MONTREAL -- A Montreal veterinarian has been disciplined after removing 19 teeth from a Yorkshire terrier without the consent of its owner.

Dr Myreille Gauvin, a vet at the Clinique Vetrinaire Jarry in Anjou, has been put on a three-week delisting period and has been fined $5,500 following a judgement from Quebec’s veterinarian disciplinary council.

The complainant, whose name remains private because of a publication ban, dropped off their dog, Joaquim, at the vet for dental care in 2018.

When the dog's owner returned, they were "visibly upset" to learn the vet had removed several teeth from Joaquim's mouth – something the owner hadn’t agreed to.

“I had explained to Joaquim's owner that it was probable that extractions would be required,” read a statement from Gauvin included in the court ruling. “But I admit that I did not obtain his consent before actually proceeding with the extraction of the 19 teeth.”

According to the court report, the owner returned to retrieve the dog after learning about the operation, leaving the clinic before staff could remove the catheter or prescribe painkillers or antibiotics. 

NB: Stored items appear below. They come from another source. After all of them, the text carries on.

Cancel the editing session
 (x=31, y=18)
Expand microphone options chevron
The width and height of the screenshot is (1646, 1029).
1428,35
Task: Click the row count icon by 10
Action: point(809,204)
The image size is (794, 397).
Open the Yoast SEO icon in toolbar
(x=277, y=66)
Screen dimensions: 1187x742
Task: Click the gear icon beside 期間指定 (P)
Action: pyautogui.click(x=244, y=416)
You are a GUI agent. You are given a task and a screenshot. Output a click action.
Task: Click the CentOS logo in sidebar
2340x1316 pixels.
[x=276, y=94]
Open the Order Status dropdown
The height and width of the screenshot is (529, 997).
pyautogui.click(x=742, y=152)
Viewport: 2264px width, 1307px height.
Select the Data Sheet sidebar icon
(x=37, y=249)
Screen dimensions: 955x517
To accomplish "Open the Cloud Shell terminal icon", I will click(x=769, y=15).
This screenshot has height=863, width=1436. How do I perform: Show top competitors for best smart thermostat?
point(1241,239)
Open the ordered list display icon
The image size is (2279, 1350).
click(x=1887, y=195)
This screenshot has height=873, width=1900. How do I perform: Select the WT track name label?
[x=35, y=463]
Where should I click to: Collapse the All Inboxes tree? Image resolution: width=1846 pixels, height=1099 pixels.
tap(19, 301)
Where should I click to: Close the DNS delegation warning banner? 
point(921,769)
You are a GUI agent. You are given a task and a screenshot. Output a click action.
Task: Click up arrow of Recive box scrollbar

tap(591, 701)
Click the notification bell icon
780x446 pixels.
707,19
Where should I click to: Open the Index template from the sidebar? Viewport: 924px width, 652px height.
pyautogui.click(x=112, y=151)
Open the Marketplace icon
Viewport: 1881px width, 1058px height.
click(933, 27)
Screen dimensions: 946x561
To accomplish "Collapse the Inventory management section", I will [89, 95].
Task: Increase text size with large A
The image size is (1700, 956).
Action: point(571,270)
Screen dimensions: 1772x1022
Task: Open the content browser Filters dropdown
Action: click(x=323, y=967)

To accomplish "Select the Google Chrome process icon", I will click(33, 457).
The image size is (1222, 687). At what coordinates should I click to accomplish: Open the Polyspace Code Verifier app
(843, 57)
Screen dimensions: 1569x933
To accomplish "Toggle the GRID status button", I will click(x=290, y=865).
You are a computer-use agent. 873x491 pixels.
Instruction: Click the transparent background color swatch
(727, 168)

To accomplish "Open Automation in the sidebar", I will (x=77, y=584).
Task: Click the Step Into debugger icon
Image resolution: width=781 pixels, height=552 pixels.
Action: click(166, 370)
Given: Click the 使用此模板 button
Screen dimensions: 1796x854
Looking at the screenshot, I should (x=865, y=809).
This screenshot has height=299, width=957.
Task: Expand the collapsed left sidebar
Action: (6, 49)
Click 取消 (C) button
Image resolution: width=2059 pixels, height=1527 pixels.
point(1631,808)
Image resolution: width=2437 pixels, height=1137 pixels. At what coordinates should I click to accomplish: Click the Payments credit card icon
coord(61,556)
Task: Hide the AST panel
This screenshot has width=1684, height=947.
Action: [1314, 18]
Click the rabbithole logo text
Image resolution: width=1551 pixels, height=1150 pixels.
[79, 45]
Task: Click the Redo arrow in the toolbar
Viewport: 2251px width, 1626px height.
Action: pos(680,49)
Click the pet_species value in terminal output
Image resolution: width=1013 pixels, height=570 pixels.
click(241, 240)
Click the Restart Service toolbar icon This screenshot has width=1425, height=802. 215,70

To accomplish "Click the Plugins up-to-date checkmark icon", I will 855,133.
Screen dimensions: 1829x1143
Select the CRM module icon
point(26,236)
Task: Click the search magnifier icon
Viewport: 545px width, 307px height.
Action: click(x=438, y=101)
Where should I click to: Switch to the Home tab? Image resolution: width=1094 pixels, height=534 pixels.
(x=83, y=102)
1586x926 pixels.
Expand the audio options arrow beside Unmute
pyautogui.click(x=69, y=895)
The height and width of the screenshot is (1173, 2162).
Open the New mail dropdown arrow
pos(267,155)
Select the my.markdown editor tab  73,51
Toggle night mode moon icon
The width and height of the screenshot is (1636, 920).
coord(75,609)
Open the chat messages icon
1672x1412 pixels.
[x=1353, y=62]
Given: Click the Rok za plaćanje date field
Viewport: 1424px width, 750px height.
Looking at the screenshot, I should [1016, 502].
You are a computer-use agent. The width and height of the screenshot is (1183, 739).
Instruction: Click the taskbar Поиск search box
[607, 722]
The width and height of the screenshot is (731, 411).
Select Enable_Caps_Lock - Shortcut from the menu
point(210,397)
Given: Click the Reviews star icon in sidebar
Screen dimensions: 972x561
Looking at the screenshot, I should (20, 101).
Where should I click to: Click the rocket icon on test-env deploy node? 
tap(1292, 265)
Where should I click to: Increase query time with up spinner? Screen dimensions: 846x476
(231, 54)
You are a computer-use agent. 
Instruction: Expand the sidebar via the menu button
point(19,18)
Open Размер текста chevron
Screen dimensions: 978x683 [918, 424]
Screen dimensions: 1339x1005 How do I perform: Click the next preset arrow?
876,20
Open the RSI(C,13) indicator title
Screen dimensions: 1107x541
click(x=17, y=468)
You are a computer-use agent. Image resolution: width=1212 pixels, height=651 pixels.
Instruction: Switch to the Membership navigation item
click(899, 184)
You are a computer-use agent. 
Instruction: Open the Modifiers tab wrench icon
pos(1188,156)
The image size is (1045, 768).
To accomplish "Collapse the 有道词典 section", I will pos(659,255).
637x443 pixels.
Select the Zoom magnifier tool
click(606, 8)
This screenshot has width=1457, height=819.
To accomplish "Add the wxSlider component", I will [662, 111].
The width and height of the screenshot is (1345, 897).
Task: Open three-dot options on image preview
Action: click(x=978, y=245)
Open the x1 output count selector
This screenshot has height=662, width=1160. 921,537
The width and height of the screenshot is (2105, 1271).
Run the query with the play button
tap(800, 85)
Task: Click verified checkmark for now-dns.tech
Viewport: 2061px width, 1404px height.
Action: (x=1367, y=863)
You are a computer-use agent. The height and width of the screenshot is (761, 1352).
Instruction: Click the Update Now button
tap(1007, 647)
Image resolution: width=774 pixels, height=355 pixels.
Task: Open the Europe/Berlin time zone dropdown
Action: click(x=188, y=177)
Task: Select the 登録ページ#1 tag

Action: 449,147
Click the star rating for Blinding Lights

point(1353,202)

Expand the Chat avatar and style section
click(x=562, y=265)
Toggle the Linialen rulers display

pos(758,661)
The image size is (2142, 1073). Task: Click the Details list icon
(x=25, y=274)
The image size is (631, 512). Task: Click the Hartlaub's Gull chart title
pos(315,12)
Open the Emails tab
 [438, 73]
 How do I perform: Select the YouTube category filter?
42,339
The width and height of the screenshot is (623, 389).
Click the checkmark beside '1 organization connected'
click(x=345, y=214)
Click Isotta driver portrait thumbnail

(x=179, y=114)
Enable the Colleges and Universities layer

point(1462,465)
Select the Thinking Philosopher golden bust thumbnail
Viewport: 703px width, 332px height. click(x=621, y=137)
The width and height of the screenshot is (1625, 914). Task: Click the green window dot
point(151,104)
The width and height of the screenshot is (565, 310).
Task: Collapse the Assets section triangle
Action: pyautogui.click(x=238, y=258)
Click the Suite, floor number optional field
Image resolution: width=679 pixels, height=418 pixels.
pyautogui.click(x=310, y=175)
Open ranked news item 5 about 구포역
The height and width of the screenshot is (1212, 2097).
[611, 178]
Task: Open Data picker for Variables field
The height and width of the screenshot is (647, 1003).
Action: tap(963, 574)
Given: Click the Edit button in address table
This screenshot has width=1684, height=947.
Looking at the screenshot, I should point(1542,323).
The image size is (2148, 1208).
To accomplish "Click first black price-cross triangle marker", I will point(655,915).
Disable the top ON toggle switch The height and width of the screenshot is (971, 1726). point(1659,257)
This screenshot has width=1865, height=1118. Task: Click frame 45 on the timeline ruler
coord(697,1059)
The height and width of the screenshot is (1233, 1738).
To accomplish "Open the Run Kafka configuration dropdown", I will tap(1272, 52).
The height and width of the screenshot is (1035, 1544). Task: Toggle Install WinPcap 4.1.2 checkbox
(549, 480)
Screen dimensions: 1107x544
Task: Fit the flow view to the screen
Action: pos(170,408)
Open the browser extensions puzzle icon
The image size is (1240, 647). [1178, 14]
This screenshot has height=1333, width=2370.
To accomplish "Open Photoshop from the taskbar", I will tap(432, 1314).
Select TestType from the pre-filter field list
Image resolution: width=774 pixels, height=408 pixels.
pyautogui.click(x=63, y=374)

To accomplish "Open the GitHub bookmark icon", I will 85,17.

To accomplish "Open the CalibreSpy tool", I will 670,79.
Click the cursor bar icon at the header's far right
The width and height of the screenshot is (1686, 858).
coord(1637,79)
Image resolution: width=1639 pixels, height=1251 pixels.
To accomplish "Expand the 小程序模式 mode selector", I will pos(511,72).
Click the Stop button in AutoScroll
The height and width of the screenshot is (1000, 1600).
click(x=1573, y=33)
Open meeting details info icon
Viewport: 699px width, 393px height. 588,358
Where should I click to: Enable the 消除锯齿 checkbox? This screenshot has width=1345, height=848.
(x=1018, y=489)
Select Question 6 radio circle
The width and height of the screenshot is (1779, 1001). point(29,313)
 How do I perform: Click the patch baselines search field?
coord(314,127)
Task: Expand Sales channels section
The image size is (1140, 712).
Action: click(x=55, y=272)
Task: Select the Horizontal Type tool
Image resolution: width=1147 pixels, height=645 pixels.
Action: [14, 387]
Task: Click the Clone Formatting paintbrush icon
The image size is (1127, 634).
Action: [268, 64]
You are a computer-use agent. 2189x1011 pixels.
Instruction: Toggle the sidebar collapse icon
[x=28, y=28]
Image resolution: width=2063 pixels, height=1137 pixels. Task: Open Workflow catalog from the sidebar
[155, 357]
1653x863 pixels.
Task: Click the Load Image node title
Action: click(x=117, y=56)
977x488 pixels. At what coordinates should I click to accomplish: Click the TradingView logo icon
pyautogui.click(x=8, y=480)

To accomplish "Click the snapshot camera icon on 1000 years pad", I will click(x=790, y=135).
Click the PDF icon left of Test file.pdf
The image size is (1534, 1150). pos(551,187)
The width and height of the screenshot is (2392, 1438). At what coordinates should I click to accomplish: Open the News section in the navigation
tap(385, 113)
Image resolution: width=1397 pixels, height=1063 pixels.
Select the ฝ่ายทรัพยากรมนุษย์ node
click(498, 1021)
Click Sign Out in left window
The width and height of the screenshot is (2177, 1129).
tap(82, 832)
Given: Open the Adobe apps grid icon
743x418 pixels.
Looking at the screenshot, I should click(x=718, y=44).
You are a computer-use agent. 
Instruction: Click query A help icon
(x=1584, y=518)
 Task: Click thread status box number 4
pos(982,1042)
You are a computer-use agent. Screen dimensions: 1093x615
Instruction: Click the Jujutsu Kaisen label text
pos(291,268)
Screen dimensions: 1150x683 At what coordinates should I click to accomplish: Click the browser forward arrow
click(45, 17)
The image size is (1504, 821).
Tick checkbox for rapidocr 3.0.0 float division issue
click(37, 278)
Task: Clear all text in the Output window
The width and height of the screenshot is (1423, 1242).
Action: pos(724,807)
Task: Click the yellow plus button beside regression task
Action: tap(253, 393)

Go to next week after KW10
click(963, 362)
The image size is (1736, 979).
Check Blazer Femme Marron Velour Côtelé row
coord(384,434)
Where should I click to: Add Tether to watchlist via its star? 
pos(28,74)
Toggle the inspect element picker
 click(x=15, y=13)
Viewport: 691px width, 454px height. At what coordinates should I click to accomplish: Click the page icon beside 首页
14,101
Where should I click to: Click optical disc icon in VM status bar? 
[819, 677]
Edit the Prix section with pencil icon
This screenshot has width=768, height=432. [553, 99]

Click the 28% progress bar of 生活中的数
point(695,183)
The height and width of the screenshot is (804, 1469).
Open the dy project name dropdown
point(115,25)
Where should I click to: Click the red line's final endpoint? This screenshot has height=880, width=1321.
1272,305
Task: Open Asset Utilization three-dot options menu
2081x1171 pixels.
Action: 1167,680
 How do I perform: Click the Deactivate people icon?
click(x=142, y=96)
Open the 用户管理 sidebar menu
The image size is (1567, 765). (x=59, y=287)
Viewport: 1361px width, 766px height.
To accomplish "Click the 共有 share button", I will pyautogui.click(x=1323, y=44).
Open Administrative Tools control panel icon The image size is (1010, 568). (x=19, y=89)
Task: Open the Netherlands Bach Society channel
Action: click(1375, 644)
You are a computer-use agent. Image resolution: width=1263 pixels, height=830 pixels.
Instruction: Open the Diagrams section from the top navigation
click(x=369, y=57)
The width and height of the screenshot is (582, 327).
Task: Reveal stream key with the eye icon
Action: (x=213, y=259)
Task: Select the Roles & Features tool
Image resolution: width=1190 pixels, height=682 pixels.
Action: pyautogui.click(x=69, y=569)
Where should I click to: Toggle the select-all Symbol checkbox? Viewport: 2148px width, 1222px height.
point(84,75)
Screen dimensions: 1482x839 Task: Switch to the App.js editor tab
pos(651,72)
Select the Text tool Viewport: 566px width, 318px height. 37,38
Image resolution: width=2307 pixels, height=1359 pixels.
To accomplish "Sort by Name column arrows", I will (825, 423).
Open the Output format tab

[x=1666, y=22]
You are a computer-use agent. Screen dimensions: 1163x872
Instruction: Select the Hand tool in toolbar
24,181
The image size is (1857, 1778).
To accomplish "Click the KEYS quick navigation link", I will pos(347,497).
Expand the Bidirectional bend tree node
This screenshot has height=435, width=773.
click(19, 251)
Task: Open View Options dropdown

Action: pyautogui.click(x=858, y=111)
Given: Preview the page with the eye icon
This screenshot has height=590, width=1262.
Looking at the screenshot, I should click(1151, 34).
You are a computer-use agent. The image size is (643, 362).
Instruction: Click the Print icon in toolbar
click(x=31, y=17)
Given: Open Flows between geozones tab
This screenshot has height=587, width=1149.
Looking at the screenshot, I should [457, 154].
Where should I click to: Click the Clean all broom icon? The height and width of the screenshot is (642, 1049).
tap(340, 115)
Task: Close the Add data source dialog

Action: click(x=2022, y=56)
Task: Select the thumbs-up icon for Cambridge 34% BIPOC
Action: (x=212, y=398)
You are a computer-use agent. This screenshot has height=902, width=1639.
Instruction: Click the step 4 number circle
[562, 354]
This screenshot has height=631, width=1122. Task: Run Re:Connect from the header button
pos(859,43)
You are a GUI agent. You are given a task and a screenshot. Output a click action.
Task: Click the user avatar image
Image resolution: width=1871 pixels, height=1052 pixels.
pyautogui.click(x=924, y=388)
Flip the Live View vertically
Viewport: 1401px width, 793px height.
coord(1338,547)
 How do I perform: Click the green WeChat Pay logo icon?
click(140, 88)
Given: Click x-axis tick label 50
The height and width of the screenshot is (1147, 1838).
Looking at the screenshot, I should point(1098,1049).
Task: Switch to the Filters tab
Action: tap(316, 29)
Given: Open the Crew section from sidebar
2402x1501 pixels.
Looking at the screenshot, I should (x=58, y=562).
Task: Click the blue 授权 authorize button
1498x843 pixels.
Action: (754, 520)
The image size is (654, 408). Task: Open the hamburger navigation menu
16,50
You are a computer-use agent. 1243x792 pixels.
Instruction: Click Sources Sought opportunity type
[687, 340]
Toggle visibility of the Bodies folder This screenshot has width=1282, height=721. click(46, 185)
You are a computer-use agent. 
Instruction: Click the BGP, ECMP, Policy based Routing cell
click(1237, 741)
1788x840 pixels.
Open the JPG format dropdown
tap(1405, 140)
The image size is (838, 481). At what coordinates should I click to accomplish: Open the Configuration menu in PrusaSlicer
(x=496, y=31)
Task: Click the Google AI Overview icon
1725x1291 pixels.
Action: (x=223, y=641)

The owner then reportedly brought the dog to another veterinarian, Dr. Keenan Pedneault, who wrote in a medical file that “there were only two stitches visible in the animal's mouth. All other extraction sites are left open.”

Since Joaquim’s operation, Gauvin says she now always dresses extraction sites with stiches.

What’s more, the pain relief drug Gauvin used was not up to standard, according to a report from veterinary doctor Jérôme D'Astous, who said the drug was “not sufficiently powerful” for the operation.

The owner also complained that Gauvin did not recommend performing an x-ray on Joaquim, which would have been “necessary in order to have a complete knowledge of the facts before the extractions,” according to D’Astous.

“In fact, at the time, the Clinic did not have a dental x-ray machine,” said Gauvin, who has since bought one.

“I now routinely do dental x-rays before tooth extraction,” she said, adding that she also always calls clients before performing the operation.

In addition to the fines and time off, Gauvin will also pay some court fees, and has already assumed some of the complainant's veterinary costs.